7. là tout auprès mais
[construire une ville avec des mots]
Photo by Dominique Paillard |
7. là tout auprès mais
Le souvenir était toujours présent. Le nom de la ville, le passage devant des immeubles, l’étroite départementale, le petit pont enjambant le ruisseau et le virage au loin.
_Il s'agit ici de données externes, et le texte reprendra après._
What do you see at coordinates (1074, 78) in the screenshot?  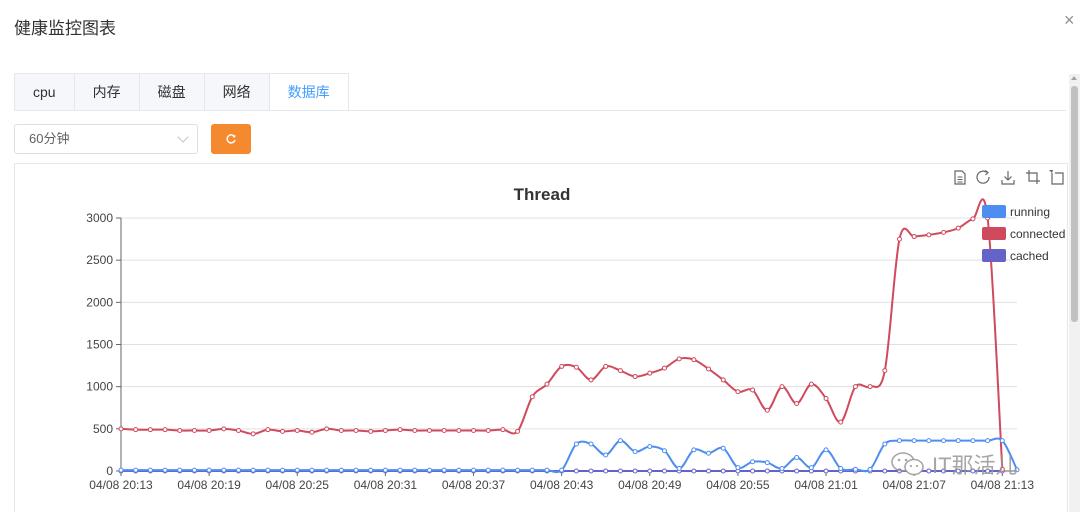 I see `scroll-up-icon` at bounding box center [1074, 78].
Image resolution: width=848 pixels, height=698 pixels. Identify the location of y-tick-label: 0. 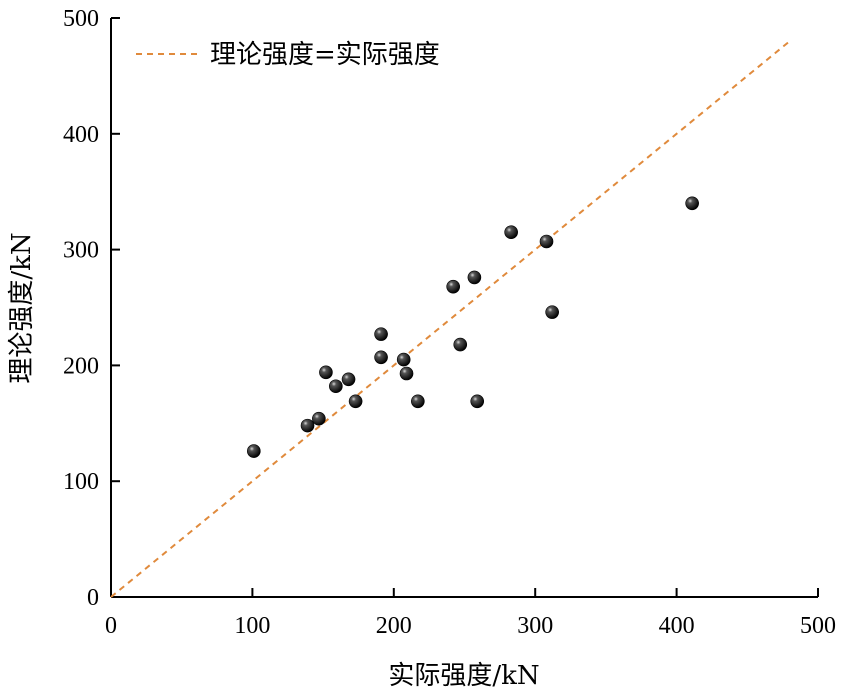
(93, 598).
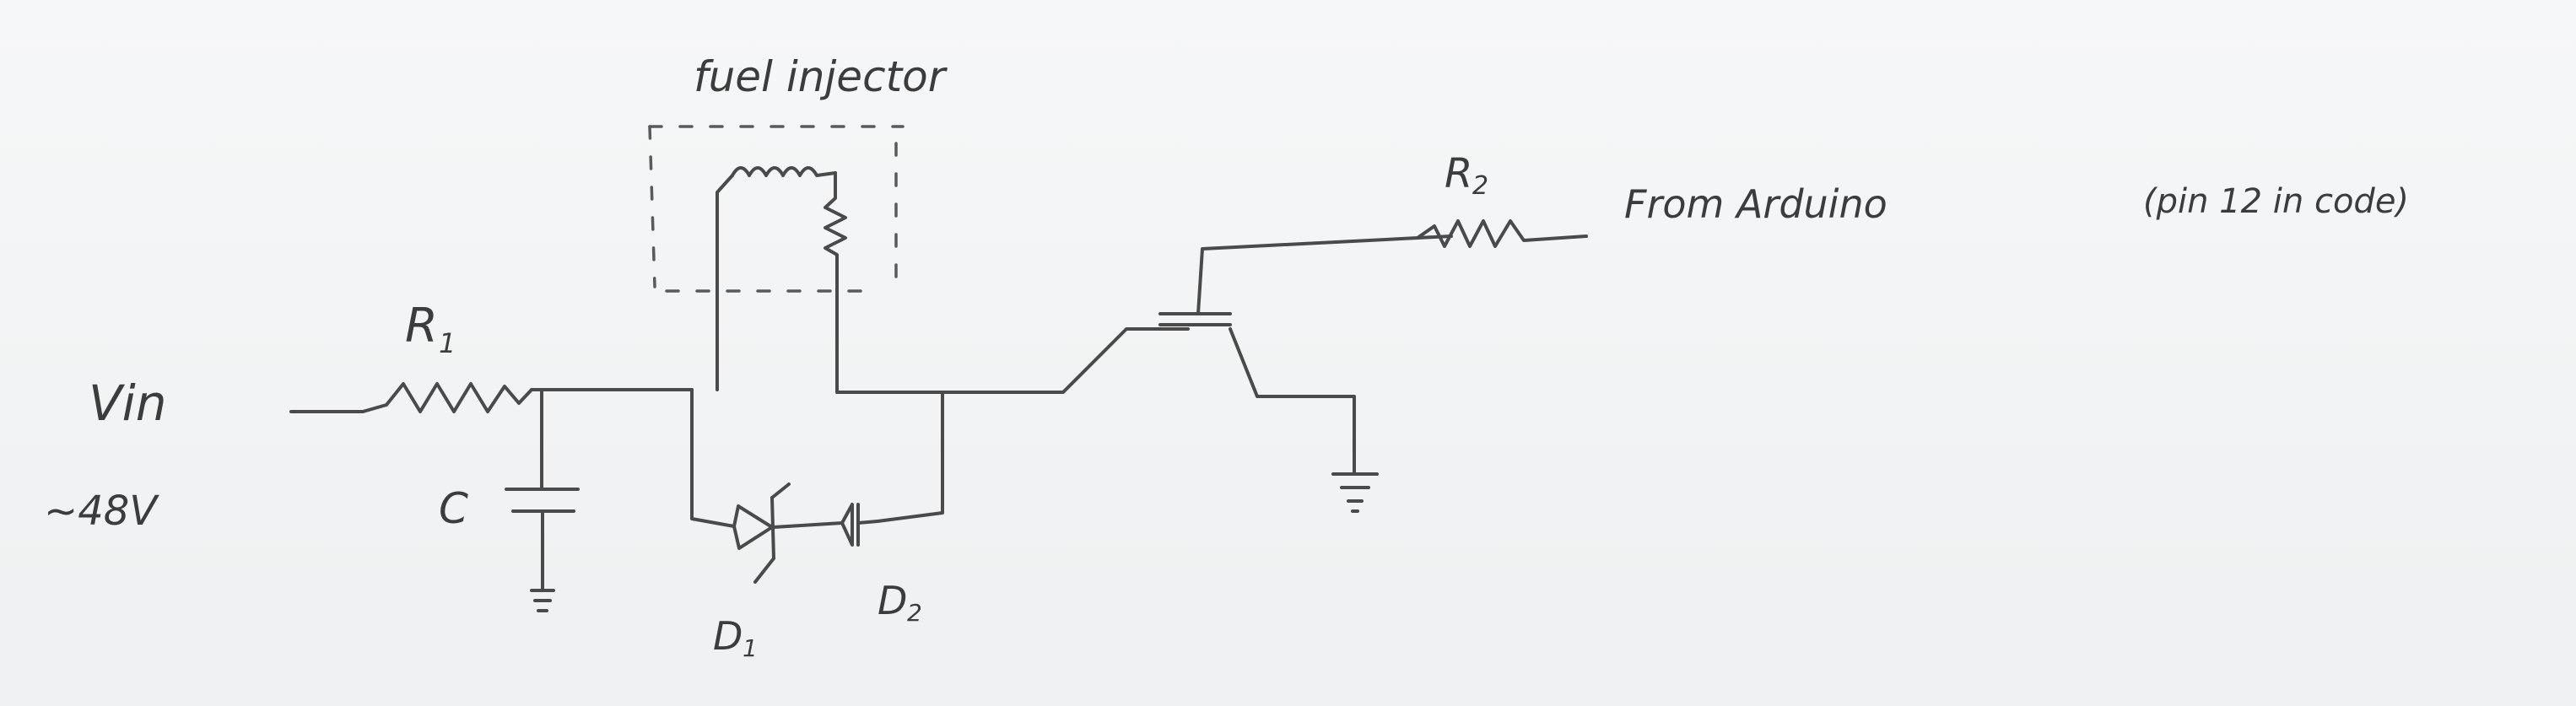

Des flashes lui revenaient à la mémoire par saccade comme un film monté au début du siècle dernier. Les conditions semblaient être réunies pour atteindre son but. Mais tout finissait par se brouiller. Elle tournait en rond dans la ville : revenait sur ses pas, au niveau du panneau indicateur du nom de l’agglomération faisait demi-tour, entrait à nouveau dans la ville, empruntait des rues qu’elle ne reconnaissait pas ou plus, avançait à l’instinct. Attentive à tous signes évocateurs d’un passé qui resurgissait par fragment, elle avançait sans jamais trouver la faille, celle qui dévoilerait l’accès au petit pont. Elle le cherche avec obstination ce petit pont qui la mettrait sur la voie. Elle sait qu’en le traversant, sur la droite, la route se déplierait devant elle, se révélerait comme dans le passé, comme dans son souvenir. Elle freine. Intersection. A droite ou à gauche ? Retour sur ses pas. C’est agaçant ! Elle est si proche pourtant. Nouvelle tentative. Repartir du parking des immeubles. Remonter la rue, tout droit. Rouler, rouler, rouler… trop loin. Rebrousser chemin. Il suffirait qu’elle repère enfin cette route introuvable, mais si proche. Elle la sent, la ressent, elle n’est pas loin. Elle le sait. Mais aujourd’hui, il faut l’admettre, la voie est sans issue.